Records drawn from a dataset:

▬▬▬

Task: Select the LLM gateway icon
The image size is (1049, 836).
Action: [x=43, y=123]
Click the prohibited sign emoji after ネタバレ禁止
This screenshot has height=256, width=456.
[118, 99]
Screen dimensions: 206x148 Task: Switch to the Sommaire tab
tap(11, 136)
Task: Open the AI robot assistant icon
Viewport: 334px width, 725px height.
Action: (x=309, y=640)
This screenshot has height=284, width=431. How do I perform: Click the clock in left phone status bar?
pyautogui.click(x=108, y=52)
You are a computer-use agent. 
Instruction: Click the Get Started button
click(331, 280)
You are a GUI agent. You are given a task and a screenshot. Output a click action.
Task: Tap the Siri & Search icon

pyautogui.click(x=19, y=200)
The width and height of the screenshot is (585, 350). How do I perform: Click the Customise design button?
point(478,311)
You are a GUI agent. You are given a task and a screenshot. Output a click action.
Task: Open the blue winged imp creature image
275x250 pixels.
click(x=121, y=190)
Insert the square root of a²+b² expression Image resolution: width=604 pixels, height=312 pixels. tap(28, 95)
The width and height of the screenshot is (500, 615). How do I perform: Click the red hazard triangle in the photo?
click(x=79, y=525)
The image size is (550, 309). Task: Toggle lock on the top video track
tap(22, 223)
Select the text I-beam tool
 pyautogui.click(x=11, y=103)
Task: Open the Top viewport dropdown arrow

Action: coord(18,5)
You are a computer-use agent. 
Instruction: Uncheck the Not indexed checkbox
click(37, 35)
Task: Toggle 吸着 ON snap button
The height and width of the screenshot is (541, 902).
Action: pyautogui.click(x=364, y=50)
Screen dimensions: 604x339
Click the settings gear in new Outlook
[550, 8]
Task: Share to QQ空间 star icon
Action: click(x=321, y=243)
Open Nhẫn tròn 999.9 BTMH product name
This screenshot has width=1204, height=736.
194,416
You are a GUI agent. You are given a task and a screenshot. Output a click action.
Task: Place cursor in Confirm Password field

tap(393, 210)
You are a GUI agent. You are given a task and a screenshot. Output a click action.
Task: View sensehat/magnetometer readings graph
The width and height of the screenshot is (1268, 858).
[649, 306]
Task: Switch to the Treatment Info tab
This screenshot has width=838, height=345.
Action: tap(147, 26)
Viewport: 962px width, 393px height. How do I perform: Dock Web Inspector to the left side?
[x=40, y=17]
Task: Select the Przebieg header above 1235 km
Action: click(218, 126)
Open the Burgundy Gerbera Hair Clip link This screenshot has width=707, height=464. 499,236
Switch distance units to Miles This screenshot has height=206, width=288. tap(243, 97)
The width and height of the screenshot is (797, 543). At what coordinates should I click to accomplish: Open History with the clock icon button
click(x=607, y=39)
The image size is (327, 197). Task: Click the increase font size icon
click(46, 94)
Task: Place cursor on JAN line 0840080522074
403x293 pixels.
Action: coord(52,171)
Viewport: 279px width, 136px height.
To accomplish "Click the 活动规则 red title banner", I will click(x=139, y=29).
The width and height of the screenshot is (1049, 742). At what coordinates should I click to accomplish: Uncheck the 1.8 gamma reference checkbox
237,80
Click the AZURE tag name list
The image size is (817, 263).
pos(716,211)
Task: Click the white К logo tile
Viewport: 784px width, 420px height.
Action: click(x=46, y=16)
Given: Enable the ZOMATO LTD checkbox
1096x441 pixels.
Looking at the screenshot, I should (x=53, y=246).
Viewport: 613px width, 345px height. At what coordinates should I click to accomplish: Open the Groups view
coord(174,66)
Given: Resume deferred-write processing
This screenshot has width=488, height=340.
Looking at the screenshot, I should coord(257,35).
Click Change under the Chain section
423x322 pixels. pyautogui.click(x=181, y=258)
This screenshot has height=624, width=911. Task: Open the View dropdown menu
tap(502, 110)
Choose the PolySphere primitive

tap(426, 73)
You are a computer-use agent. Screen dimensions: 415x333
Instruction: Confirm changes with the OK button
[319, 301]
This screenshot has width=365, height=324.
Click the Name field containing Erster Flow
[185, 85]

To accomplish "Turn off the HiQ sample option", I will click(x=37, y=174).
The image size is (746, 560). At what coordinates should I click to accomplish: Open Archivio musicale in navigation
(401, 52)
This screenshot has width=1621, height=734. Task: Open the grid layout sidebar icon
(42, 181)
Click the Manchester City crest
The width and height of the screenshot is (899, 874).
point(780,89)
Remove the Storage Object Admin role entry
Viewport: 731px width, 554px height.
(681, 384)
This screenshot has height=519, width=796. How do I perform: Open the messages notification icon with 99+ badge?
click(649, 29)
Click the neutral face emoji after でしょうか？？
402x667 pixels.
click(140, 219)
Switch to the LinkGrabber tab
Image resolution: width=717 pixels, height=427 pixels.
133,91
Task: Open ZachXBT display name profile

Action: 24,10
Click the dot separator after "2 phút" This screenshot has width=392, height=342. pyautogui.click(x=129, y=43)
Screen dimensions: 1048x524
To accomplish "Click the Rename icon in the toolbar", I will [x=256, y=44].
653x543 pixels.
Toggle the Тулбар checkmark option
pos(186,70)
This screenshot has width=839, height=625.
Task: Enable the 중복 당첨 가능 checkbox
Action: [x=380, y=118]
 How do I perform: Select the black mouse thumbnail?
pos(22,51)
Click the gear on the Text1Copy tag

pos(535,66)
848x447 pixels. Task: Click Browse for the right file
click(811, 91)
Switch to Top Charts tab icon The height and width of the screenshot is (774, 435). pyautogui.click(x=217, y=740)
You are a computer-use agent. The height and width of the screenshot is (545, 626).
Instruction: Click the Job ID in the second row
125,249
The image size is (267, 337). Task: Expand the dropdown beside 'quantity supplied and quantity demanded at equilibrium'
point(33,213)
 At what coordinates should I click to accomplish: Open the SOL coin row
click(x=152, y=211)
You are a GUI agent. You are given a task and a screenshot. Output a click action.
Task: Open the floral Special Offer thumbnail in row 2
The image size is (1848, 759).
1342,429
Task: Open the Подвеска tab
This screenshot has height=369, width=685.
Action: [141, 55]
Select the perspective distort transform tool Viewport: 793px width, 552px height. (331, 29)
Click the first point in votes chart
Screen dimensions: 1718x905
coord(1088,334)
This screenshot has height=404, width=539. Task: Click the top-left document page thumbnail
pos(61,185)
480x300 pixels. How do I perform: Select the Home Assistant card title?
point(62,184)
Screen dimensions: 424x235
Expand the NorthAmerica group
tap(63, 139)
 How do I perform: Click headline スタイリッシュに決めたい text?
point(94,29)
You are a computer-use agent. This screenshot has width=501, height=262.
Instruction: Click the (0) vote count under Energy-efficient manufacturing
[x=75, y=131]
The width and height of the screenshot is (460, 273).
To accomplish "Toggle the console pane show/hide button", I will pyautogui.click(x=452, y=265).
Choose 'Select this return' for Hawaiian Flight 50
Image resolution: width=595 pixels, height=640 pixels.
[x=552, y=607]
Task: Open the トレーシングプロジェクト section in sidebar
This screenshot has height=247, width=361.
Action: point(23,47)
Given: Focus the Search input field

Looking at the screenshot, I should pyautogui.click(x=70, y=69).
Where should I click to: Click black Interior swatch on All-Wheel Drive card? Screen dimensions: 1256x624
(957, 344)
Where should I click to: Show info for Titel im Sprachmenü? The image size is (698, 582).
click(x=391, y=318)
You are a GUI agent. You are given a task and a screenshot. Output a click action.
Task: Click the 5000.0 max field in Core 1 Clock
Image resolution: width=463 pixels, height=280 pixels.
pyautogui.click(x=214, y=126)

▬▬▬

Give back each record exactly, from the first line through the last.

> _Solution to this problem_
Task: Select the LLM gateway icon
The image size is (1049, 836).
Action: [x=43, y=123]
Click the prohibited sign emoji after ネタバレ禁止
This screenshot has height=256, width=456.
[118, 99]
Screen dimensions: 206x148 Task: Switch to the Sommaire tab
tap(11, 136)
Task: Open the AI robot assistant icon
Viewport: 334px width, 725px height.
Action: (x=309, y=640)
This screenshot has height=284, width=431. How do I perform: Click the clock in left phone status bar?
pyautogui.click(x=108, y=52)
You are a computer-use agent. 
Instruction: Click the Get Started button
click(331, 280)
You are a GUI agent. You are given a task and a screenshot. Output a click action.
Task: Tap the Siri & Search icon

pyautogui.click(x=19, y=200)
The width and height of the screenshot is (585, 350). How do I perform: Click the Customise design button?
point(478,311)
You are a GUI agent. You are given a task and a screenshot. Output a click action.
Task: Open the blue winged imp creature image
275x250 pixels.
click(x=121, y=190)
Insert the square root of a²+b² expression Image resolution: width=604 pixels, height=312 pixels. tap(28, 95)
The width and height of the screenshot is (500, 615). How do I perform: Click the red hazard triangle in the photo?
click(x=79, y=525)
The image size is (550, 309). Task: Toggle lock on the top video track
tap(22, 223)
Select the text I-beam tool
 pyautogui.click(x=11, y=103)
Task: Open the Top viewport dropdown arrow

Action: coord(18,5)
You are a computer-use agent. 
Instruction: Uncheck the Not indexed checkbox
click(37, 35)
Task: Toggle 吸着 ON snap button
The height and width of the screenshot is (541, 902).
Action: pyautogui.click(x=364, y=50)
Screen dimensions: 604x339
Click the settings gear in new Outlook
[550, 8]
Task: Share to QQ空间 star icon
Action: click(x=321, y=243)
Open Nhẫn tròn 999.9 BTMH product name
This screenshot has width=1204, height=736.
194,416
You are a GUI agent. You are given a task and a screenshot. Output a click action.
Task: Place cursor in Confirm Password field

tap(393, 210)
You are a GUI agent. You are given a task and a screenshot. Output a click action.
Task: View sensehat/magnetometer readings graph
The width and height of the screenshot is (1268, 858).
[649, 306]
Task: Switch to the Treatment Info tab
This screenshot has width=838, height=345.
Action: tap(147, 26)
Viewport: 962px width, 393px height. How do I perform: Dock Web Inspector to the left side?
[x=40, y=17]
Task: Select the Przebieg header above 1235 km
Action: click(218, 126)
Open the Burgundy Gerbera Hair Clip link This screenshot has width=707, height=464. 499,236
Switch distance units to Miles This screenshot has height=206, width=288. tap(243, 97)
The width and height of the screenshot is (797, 543). At what coordinates should I click to accomplish: Open History with the clock icon button
click(x=607, y=39)
The image size is (327, 197). Task: Click the increase font size icon
click(46, 94)
Task: Place cursor on JAN line 0840080522074
403x293 pixels.
Action: coord(52,171)
Viewport: 279px width, 136px height.
To accomplish "Click the 活动规则 red title banner", I will click(x=139, y=29).
The width and height of the screenshot is (1049, 742). At what coordinates should I click to accomplish: Uncheck the 1.8 gamma reference checkbox
237,80
Click the AZURE tag name list
The image size is (817, 263).
pos(716,211)
Task: Click the white К logo tile
Viewport: 784px width, 420px height.
Action: click(x=46, y=16)
Given: Enable the ZOMATO LTD checkbox
1096x441 pixels.
Looking at the screenshot, I should (x=53, y=246).
Viewport: 613px width, 345px height. At what coordinates should I click to accomplish: Open the Groups view
coord(174,66)
Given: Resume deferred-write processing
This screenshot has width=488, height=340.
Looking at the screenshot, I should coord(257,35).
Click Change under the Chain section
423x322 pixels. pyautogui.click(x=181, y=258)
This screenshot has height=624, width=911. Task: Open the View dropdown menu
tap(502, 110)
Choose the PolySphere primitive

tap(426, 73)
You are a computer-use agent. Screen dimensions: 415x333
Instruction: Confirm changes with the OK button
[319, 301]
This screenshot has width=365, height=324.
Click the Name field containing Erster Flow
[185, 85]

To accomplish "Turn off the HiQ sample option", I will click(x=37, y=174).
The image size is (746, 560). At what coordinates should I click to accomplish: Open Archivio musicale in navigation
(401, 52)
This screenshot has width=1621, height=734. Task: Open the grid layout sidebar icon
(42, 181)
Click the Manchester City crest
The width and height of the screenshot is (899, 874).
point(780,89)
Remove the Storage Object Admin role entry
Viewport: 731px width, 554px height.
(681, 384)
This screenshot has height=519, width=796. How do I perform: Open the messages notification icon with 99+ badge?
click(649, 29)
Click the neutral face emoji after でしょうか？？
402x667 pixels.
click(140, 219)
Switch to the LinkGrabber tab
Image resolution: width=717 pixels, height=427 pixels.
133,91
Task: Open ZachXBT display name profile

Action: 24,10
Click the dot separator after "2 phút" This screenshot has width=392, height=342. pyautogui.click(x=129, y=43)
Screen dimensions: 1048x524
To accomplish "Click the Rename icon in the toolbar", I will [x=256, y=44].
653x543 pixels.
Toggle the Тулбар checkmark option
pos(186,70)
This screenshot has width=839, height=625.
Task: Enable the 중복 당첨 가능 checkbox
Action: [x=380, y=118]
 How do I perform: Select the black mouse thumbnail?
pos(22,51)
Click the gear on the Text1Copy tag

pos(535,66)
848x447 pixels. Task: Click Browse for the right file
click(811, 91)
Switch to Top Charts tab icon The height and width of the screenshot is (774, 435). pyautogui.click(x=217, y=740)
You are a computer-use agent. The height and width of the screenshot is (545, 626).
Instruction: Click the Job ID in the second row
125,249
The image size is (267, 337). Task: Expand the dropdown beside 'quantity supplied and quantity demanded at equilibrium'
point(33,213)
 At what coordinates should I click to accomplish: Open the SOL coin row
click(x=152, y=211)
You are a GUI agent. You are given a task and a screenshot. Output a click action.
Task: Open the floral Special Offer thumbnail in row 2
The image size is (1848, 759).
1342,429
Task: Open the Подвеска tab
This screenshot has height=369, width=685.
Action: [141, 55]
Select the perspective distort transform tool Viewport: 793px width, 552px height. (331, 29)
Click the first point in votes chart
Screen dimensions: 1718x905
coord(1088,334)
This screenshot has height=404, width=539. Task: Click the top-left document page thumbnail
pos(61,185)
480x300 pixels. How do I perform: Select the Home Assistant card title?
point(62,184)
Screen dimensions: 424x235
Expand the NorthAmerica group
tap(63, 139)
 How do I perform: Click headline スタイリッシュに決めたい text?
point(94,29)
You are a computer-use agent. This screenshot has width=501, height=262.
Instruction: Click the (0) vote count under Energy-efficient manufacturing
[x=75, y=131]
The width and height of the screenshot is (460, 273).
To accomplish "Toggle the console pane show/hide button", I will pyautogui.click(x=452, y=265).
Choose 'Select this return' for Hawaiian Flight 50
Image resolution: width=595 pixels, height=640 pixels.
[x=552, y=607]
Task: Open the トレーシングプロジェクト section in sidebar
This screenshot has height=247, width=361.
Action: point(23,47)
Given: Focus the Search input field

Looking at the screenshot, I should pyautogui.click(x=70, y=69).
Where should I click to: Click black Interior swatch on All-Wheel Drive card? Screen dimensions: 1256x624
(957, 344)
Where should I click to: Show info for Titel im Sprachmenü? The image size is (698, 582).
click(x=391, y=318)
You are a GUI agent. You are given a task and a screenshot. Output a click action.
Task: Click the 5000.0 max field in Core 1 Clock
Image resolution: width=463 pixels, height=280 pixels.
pyautogui.click(x=214, y=126)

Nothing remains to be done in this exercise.